I’ve never liked boycotts even when the company involved is doing something I don’t like. But now we’re supposed to boycott companies because of the political beliefs of their employees? I seem to keep saying this but must we politicize everything? Must we dig through every company and make sure they didn’t give a donation to Slay the Whales or something? Must we, like Mother Jones laughably did, pore through a company’s 401k options to see if there are companies there we don’t like or that disagree with their views? (I’ll pause a moment for you to stomach the hypocrisy of Mother Jones — recently called out for paying their interns sub-minimum wage — complaining about someone else’s labor practices).

Screw this. No one should live their life in fear that their political views will fall out of favor and they’ll be hounded out of public life. And no one should spend their life checking every app to make sure it wasn’t written by Obamacare supporters. If you want to do some good in the political world, concentrate on what is going on right now. Concentrate on those who hold power right now. Gay marriage is still illegal in most of the country. I think gay rights activists would be far better off focusing their energy on that than on shaming those who have already been defeated.

SCOTUS Bites on Prop 8

Batten down the hatches:

The Supreme Court will take up California’s ban on same-sex marriage, a case that could give the justices the chance to rule on whether gay Americans have the same constitutional right to marry as heterosexuals.

The justices said Friday they will review a federal appeals court ruling that struck down the state’s gay marriage ban, though on narrow grounds. The San Francisco-based appeals court said the state could not take away the same-sex marriage right that had been granted by California’s Supreme Court.

The court also will decide whether Congress can deprive legally married gay couples of federal benefits otherwise available to married people. A provision of the federal Defense of Marriage Act limits a range of health and pension benefits, as well as favorable tax treatment, to heterosexual couples.

The cases probably will be argued in March, with decisions expected by late June.

Plenty of comment to come, I’m sure. I expect the Court will decide a little more narrowly than anyone wants. If they uphold the ban, it will be a “leave it to the states” type decision, not a striking down of gay marriage. If they strike Prop 8 down, it will probably be on a narrower basis than proclaiming that gays have the absolute right to marry. Given the composition of the Court, I expect a carefully-worded decision on the former with subsequent caterwauling. But, even as a gay marriage supporter, I would be fine with that decision. I think it would be a big mistake to impose marriage equality through judicial fiat. Let the people of California own up to their mistake and unpass Prop 8 when the time comes.

3 of 9 on 8

Well, this should get interesting:

A federal appeals court in California has upheld a lower court’s ruling that Proposition 8, the state’s ban on gay marriage, is unconstitutional.
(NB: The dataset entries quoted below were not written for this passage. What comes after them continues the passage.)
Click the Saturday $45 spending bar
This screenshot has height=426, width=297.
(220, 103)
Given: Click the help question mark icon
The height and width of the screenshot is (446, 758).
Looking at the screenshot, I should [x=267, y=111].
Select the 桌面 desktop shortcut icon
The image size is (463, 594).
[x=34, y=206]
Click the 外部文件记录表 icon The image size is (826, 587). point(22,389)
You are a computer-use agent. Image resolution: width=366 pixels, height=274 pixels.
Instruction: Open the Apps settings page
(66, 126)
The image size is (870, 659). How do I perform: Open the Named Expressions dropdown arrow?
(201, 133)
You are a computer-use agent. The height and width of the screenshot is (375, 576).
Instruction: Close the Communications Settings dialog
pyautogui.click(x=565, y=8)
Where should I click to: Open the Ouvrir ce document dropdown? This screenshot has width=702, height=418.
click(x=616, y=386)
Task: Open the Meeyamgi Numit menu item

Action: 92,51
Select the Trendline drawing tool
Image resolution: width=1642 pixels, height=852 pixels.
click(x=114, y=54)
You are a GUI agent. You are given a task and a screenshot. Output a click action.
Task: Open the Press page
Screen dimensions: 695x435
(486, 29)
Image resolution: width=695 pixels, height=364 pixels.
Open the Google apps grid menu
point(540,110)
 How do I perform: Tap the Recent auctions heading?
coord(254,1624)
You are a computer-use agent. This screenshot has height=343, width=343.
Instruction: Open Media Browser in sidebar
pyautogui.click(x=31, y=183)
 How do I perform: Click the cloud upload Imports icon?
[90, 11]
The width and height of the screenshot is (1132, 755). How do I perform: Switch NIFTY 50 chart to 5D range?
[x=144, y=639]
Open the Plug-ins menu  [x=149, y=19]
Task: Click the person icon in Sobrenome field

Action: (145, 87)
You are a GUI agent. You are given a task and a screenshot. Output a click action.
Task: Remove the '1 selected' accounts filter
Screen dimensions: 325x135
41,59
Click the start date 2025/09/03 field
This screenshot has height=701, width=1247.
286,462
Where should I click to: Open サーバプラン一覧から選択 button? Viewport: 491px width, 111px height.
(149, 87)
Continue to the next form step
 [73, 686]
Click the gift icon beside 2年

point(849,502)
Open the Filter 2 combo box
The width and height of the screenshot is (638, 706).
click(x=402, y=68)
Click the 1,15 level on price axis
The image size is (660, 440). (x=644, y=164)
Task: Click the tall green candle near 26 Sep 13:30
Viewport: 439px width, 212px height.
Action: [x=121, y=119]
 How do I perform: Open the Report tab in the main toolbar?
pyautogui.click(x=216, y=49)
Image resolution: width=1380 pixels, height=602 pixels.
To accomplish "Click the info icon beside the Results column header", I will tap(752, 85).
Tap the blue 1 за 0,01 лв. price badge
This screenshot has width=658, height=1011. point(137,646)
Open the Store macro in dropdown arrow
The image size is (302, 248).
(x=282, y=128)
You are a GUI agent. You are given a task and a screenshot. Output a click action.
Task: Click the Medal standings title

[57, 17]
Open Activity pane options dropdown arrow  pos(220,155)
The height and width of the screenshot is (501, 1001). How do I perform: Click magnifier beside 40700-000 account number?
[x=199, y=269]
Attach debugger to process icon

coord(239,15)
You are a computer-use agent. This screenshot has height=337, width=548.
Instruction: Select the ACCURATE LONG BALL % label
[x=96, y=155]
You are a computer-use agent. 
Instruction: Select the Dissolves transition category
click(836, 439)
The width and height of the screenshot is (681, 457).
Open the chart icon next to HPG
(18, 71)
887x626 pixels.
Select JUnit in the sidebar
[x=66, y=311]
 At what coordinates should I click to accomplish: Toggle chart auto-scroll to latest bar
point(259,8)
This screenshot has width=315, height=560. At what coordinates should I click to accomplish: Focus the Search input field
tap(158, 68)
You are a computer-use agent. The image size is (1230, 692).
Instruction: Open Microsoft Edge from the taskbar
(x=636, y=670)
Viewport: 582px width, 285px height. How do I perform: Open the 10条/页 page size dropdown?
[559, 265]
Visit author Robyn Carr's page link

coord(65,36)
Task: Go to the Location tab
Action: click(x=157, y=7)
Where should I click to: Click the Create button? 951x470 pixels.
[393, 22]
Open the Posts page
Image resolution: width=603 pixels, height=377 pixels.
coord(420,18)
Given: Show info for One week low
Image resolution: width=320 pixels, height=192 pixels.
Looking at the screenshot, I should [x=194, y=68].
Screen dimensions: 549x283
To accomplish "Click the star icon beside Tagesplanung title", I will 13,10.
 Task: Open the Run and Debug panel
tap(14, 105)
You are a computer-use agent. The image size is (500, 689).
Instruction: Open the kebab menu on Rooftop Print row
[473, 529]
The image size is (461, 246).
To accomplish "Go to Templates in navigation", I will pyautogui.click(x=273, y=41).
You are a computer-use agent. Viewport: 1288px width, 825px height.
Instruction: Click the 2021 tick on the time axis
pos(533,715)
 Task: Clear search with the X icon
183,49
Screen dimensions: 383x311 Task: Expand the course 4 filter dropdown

In a 2-1 decision, a three-judge panel of the Ninth Circuit announced its long-awaited ruling on Tuesday.

Proposition 8 was a 2008 ballot measure, approved by voters, that amended the state constitution to ban same-sex couples in California from getting married.

Walker’s initial ruling was disputed because he is gay. This one has two Democrat-appointed justices, so it will be disputed too. The next step will be a hearing by the entire court. But if the Courts continue to buy the argument that being allowed to marry is a right, I can’t see them upholding the ability of California’s to vote away a minority’s rights.

While I support allowing gays to marry, I would prefer the route taken be through the legislatures or ballots, not the courts. I realize that’s cold comfort to gays who want to get married. But if the Courts overturn a popularly-passed amendment, the screams about gay marriage being forced on us by judicial activism will never fade. Over-turning this by another ballot initiative will make the entire issue moot, even if it means that the right to marry is not shouted from the steps of the Supreme Court.

Still, grab some popcorn. It’s going to get fun.